A temperatura é um fator chave para o desenvolvimento de qualquer cultura e o stress pelo frio é um fator determinante.
O local é determinante para a escolha de uma relva adequada e bem adaptada às condições gerais previstas. Se a zona tiver um inverno bem marcado, as gramíneas C3 têm mais hipóteses de sobreviver do que as gramíneas C4 durante esses períodos. Da mais resistente ao frio para a menos resistente ao frio, poder-se-ia definir esta ordem:
Poa trivialis
↓
Agrostis stolonifera
↓
Poa pratensis
↓
Poa annua
↓
Festucas
↓
Lolium perenne
↓
Lolium multiflorum
As gramíneas C4 são menos resistentes a temperaturas inferiores a 12°C do que qualquer uma das gramíneas anteriores.

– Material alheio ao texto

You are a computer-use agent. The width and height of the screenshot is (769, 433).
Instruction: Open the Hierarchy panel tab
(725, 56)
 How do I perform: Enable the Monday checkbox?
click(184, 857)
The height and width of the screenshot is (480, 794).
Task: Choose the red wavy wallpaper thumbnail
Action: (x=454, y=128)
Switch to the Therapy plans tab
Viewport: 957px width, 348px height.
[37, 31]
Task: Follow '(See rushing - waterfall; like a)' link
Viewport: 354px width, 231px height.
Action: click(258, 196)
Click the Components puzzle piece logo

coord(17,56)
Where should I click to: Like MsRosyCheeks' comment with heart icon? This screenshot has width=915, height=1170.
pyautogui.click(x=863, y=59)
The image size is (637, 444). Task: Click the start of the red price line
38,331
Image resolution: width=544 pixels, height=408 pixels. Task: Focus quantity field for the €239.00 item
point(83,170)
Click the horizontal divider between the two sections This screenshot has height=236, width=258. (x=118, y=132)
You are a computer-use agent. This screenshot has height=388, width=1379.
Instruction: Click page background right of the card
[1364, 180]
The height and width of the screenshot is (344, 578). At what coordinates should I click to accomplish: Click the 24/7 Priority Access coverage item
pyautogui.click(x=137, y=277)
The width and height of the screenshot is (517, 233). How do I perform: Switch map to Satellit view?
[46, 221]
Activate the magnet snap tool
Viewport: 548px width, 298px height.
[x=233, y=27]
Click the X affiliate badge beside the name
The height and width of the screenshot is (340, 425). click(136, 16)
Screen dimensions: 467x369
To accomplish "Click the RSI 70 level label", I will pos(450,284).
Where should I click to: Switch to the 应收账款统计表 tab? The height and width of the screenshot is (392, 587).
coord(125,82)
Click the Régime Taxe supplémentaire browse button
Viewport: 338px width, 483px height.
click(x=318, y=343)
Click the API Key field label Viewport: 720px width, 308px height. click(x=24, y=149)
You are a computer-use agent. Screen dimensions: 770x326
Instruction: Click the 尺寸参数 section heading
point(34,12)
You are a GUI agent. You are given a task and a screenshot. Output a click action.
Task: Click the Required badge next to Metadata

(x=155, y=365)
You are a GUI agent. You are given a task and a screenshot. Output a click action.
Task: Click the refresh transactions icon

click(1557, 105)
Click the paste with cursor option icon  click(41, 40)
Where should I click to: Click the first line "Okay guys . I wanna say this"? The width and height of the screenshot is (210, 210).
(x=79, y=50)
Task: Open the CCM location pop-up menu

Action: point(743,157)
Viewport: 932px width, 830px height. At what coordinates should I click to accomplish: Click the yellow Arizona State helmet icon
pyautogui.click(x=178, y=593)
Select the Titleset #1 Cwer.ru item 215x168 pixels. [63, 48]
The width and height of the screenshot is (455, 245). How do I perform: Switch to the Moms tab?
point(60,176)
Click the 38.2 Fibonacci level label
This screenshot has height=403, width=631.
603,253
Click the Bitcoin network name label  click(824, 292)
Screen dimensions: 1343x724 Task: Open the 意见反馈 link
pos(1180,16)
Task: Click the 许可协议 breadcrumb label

Um aspeto que não é frequentemente tido em conta quando se trata de cuidar de relvados que resistem a baixas temperaturas é a drenagem. As condições de elevada saturação são muito prejudiciais para a sobrevivência da cultura. Durante os períodos frios, a relva quase não cresce e não evapora, pelo que pode viver em perfis secos e bem drenados. Além disso, um relvado muito túrgido é mais suscetível de sofrer danos pelo frio.
A nutrição é fundamental para que a erva atravesse o inverno. Evite o excesso de azoto e privilegie o potássio e o fósforo.
As aplicações de fertilizantes azotados antes do inverno contribuem para aumentar o turgor da planta, em vez de tornar os seus tecidos mais espessos e mais robustos. O fósforo e o potássio, pelo contrário, são duas boas muletas para se apoiar.